_Exercise instructions_
When you reach the line containing "Click the settings gear icon top right" in the entries below, start writing out each line exactly, and stop after the line containing "This screenshot has width=1200, height=600.".

_Data provided_
=-=-=

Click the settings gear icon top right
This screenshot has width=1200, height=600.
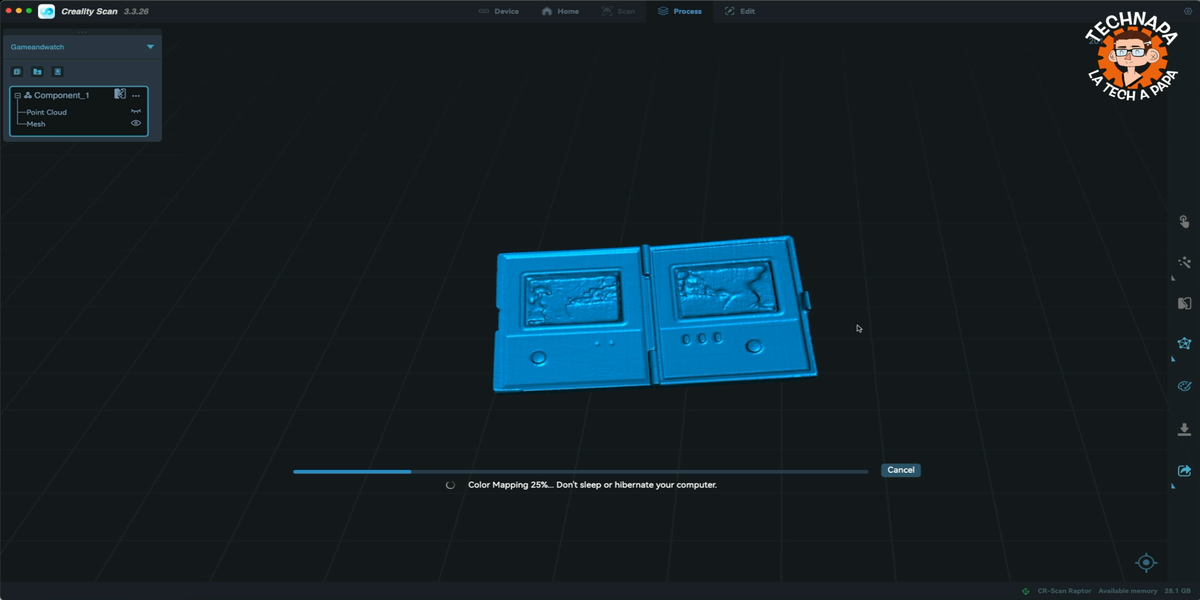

=-=-=

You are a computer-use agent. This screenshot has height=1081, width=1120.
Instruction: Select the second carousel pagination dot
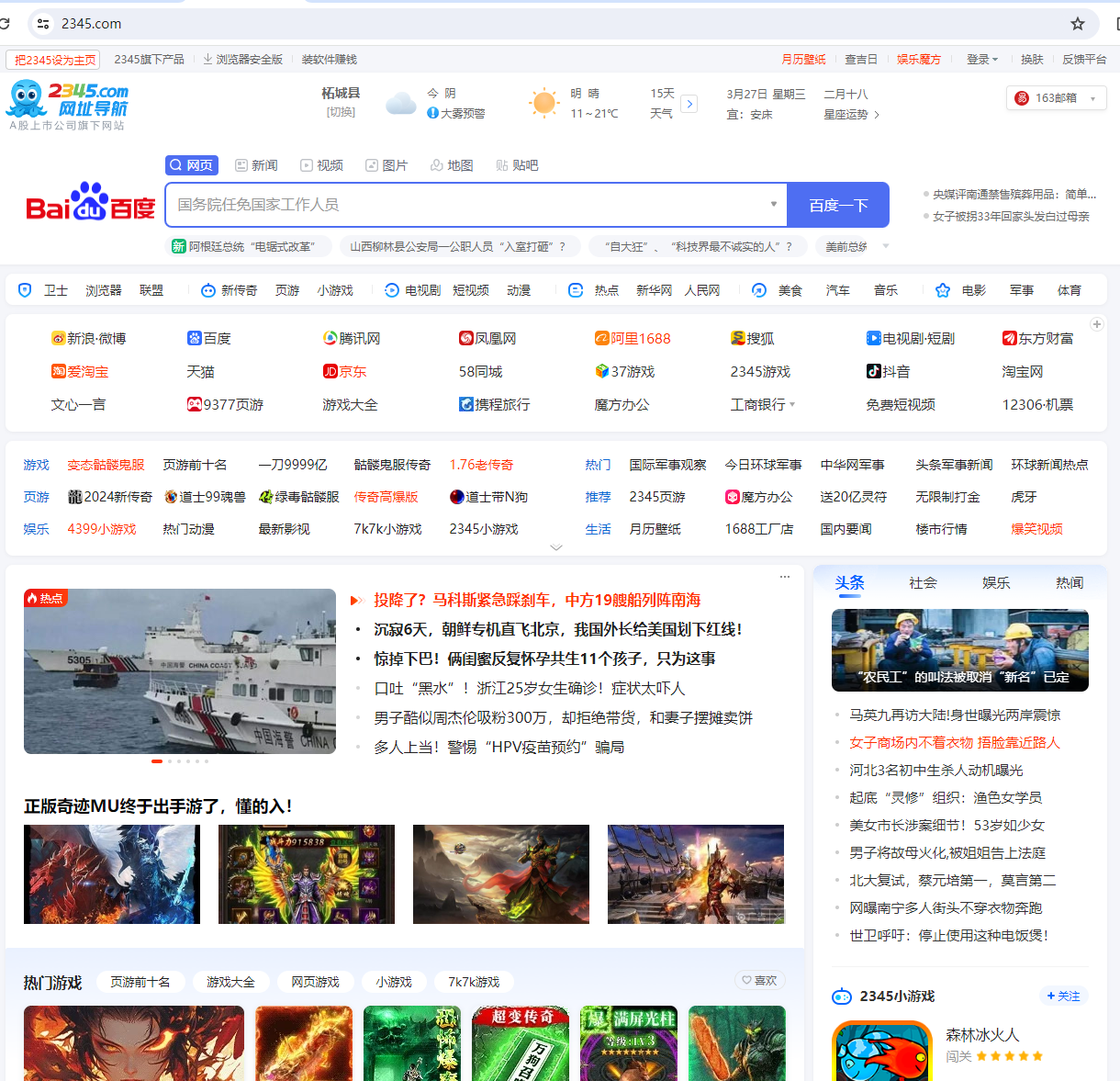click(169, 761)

=-=-=

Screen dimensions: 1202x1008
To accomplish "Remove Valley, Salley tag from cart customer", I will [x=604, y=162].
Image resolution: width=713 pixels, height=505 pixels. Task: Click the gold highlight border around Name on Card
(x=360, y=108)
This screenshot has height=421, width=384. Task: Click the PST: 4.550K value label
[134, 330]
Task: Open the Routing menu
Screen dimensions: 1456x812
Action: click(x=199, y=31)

=-=-=

_Solution for this problem_
Click the settings gear icon top right
This screenshot has width=1200, height=600.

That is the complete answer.